__Source material__:
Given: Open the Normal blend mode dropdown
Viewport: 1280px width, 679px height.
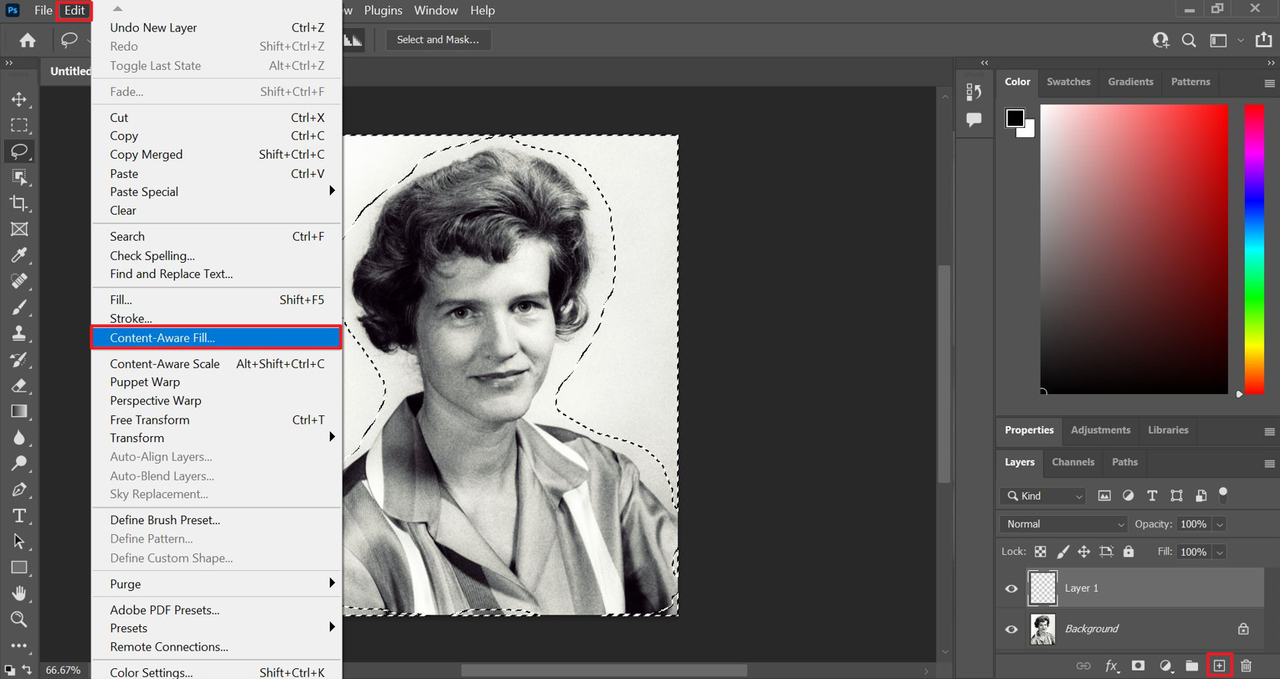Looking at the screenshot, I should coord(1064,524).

...

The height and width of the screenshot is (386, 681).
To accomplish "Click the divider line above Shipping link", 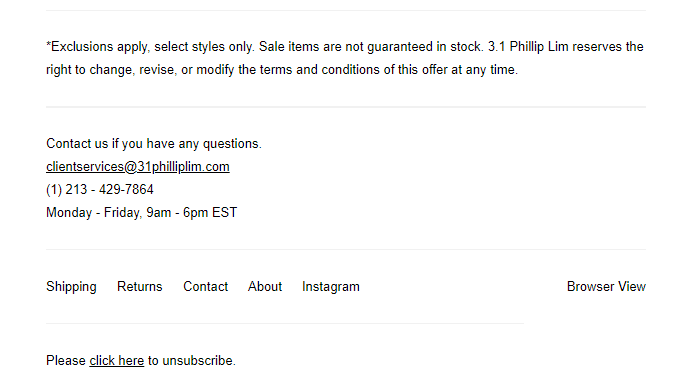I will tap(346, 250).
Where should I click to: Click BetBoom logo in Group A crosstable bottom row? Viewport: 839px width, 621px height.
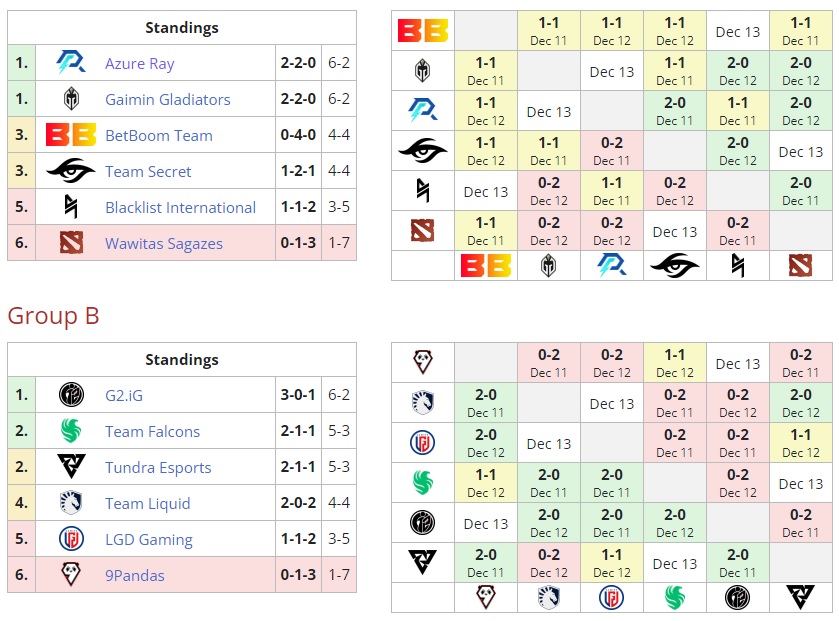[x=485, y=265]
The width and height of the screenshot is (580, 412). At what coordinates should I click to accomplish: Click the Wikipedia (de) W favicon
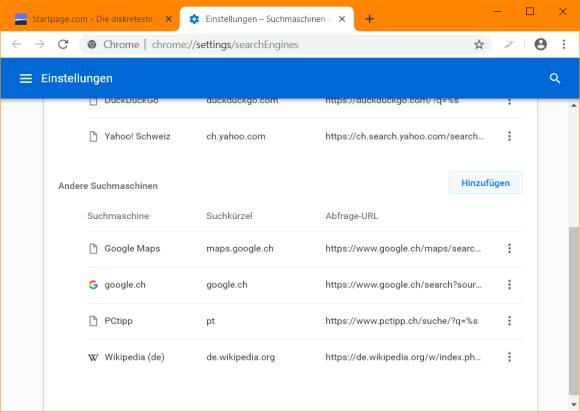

* * *

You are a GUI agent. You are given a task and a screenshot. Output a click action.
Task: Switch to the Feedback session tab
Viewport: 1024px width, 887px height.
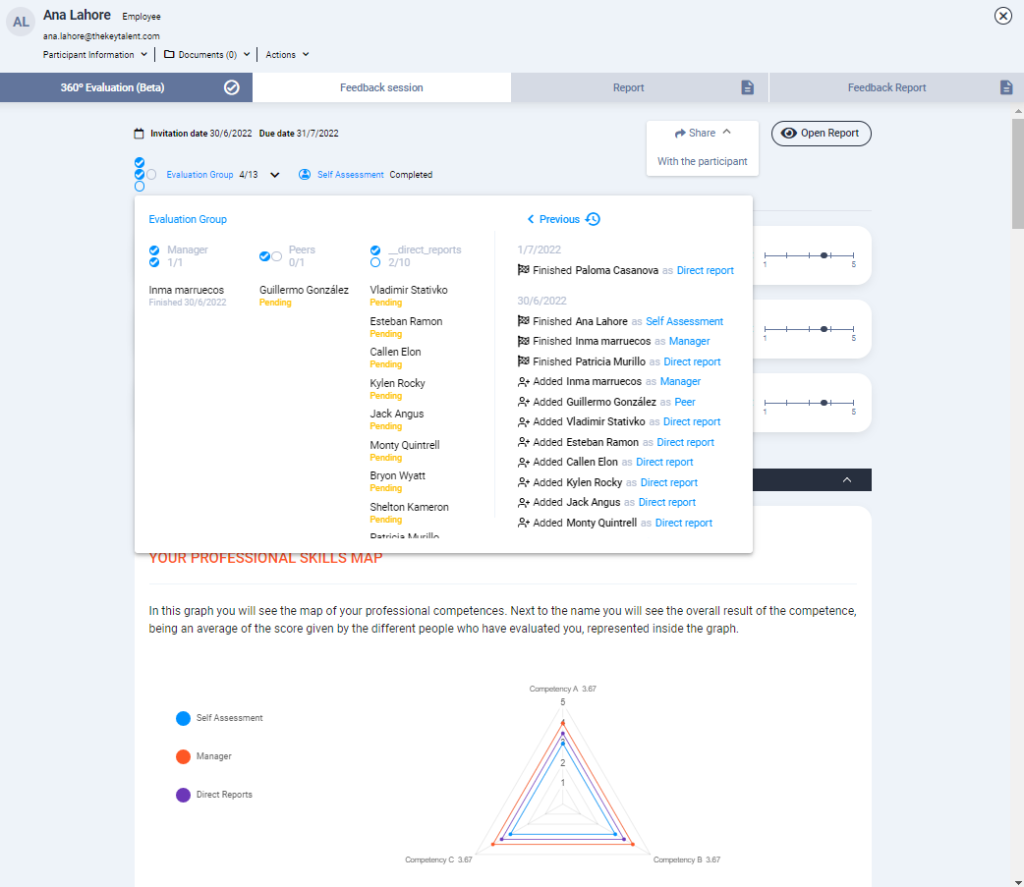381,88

__Task item__: Word for word, repeat the lines above from the one with "Where should I" through the one with "The width and", and nothing beyond them. Omit the pictures.

__Solved problem__:
Where should I click to: Click BetBoom logo in Group A crosstable bottom row? Viewport: 839px width, 621px height.
[x=485, y=265]
The width and height of the screenshot is (580, 412). At what coordinates should I click to accomplish: Click the Wikipedia (de) W favicon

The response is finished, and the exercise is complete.